▸ **DESCRIPTION OF THE TASK**:
Format every line of the items below as a numbered list, leaving out any blank lines.

Extracted records
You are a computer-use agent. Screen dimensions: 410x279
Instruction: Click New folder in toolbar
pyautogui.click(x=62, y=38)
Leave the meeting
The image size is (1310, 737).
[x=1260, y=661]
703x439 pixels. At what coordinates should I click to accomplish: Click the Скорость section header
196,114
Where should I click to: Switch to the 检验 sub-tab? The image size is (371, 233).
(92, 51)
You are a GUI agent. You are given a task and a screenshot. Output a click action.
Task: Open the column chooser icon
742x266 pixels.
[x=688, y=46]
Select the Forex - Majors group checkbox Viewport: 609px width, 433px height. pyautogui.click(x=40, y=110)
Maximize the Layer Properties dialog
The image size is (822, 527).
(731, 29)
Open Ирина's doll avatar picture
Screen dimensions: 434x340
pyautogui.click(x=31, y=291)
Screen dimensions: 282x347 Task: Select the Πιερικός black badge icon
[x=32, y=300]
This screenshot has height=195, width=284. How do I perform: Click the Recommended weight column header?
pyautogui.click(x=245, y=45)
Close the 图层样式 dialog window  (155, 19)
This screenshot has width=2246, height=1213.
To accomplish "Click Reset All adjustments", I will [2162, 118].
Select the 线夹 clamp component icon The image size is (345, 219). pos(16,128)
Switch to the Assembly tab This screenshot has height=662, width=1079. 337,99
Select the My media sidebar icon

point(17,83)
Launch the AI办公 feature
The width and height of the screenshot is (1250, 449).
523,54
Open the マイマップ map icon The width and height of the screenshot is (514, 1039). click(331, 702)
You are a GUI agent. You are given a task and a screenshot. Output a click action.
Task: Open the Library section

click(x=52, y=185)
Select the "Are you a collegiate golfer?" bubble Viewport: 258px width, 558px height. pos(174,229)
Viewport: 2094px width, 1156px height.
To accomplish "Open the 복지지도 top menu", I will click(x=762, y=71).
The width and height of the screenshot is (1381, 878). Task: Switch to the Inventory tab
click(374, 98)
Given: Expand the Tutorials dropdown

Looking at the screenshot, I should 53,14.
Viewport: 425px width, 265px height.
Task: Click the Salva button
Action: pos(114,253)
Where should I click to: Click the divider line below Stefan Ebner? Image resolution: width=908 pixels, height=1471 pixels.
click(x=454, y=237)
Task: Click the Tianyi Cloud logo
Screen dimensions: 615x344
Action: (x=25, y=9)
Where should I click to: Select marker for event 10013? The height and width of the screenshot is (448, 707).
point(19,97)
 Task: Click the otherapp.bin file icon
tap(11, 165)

▸ **REPLY**:
1. You are a computer-use agent. Screen dimensions: 410x279
2. Instruction: Click New folder in toolbar
3. pyautogui.click(x=62, y=38)
4. Leave the meeting
5. The image size is (1310, 737).
6. [x=1260, y=661]
7. 703x439 pixels. At what coordinates should I click to accomplish: Click the Скорость section header
8. 196,114
9. Where should I click to: Switch to the 检验 sub-tab? The image size is (371, 233).
10. (92, 51)
11. You are a GUI agent. You are given a task and a screenshot. Output a click action.
12. Task: Open the column chooser icon
13. 742x266 pixels.
14. [x=688, y=46]
15. Select the Forex - Majors group checkbox Viewport: 609px width, 433px height. pyautogui.click(x=40, y=110)
16. Maximize the Layer Properties dialog
17. The image size is (822, 527).
18. (731, 29)
19. Open Ирина's doll avatar picture
20. Screen dimensions: 434x340
21. pyautogui.click(x=31, y=291)
22. Screen dimensions: 282x347 Task: Select the Πιερικός black badge icon
23. [x=32, y=300]
24. This screenshot has height=195, width=284. How do I perform: Click the Recommended weight column header?
25. pyautogui.click(x=245, y=45)
26. Close the 图层样式 dialog window  (155, 19)
27. This screenshot has width=2246, height=1213.
28. To accomplish "Click Reset All adjustments", I will [2162, 118].
29. Select the 线夹 clamp component icon The image size is (345, 219). pos(16,128)
30. Switch to the Assembly tab This screenshot has height=662, width=1079. 337,99
31. Select the My media sidebar icon
32. point(17,83)
33. Launch the AI办公 feature
34. The width and height of the screenshot is (1250, 449).
35. 523,54
36. Open the マイマップ map icon The width and height of the screenshot is (514, 1039). click(331, 702)
37. You are a GUI agent. You are given a task and a screenshot. Output a click action.
38. Task: Open the Library section
39. click(x=52, y=185)
40. Select the "Are you a collegiate golfer?" bubble Viewport: 258px width, 558px height. pos(174,229)
41. Viewport: 2094px width, 1156px height.
42. To accomplish "Open the 복지지도 top menu", I will click(x=762, y=71).
43. The width and height of the screenshot is (1381, 878). Task: Switch to the Inventory tab
44. click(374, 98)
45. Given: Expand the Tutorials dropdown
46. Looking at the screenshot, I should 53,14.
47. Viewport: 425px width, 265px height.
48. Task: Click the Salva button
49. Action: pos(114,253)
50. Where should I click to: Click the divider line below Stefan Ebner? Image resolution: width=908 pixels, height=1471 pixels.
51. click(x=454, y=237)
52. Task: Click the Tianyi Cloud logo
53. Screen dimensions: 615x344
54. Action: (x=25, y=9)
55. Where should I click to: Select marker for event 10013? The height and width of the screenshot is (448, 707).
56. point(19,97)
57.  Task: Click the otherapp.bin file icon
58. tap(11, 165)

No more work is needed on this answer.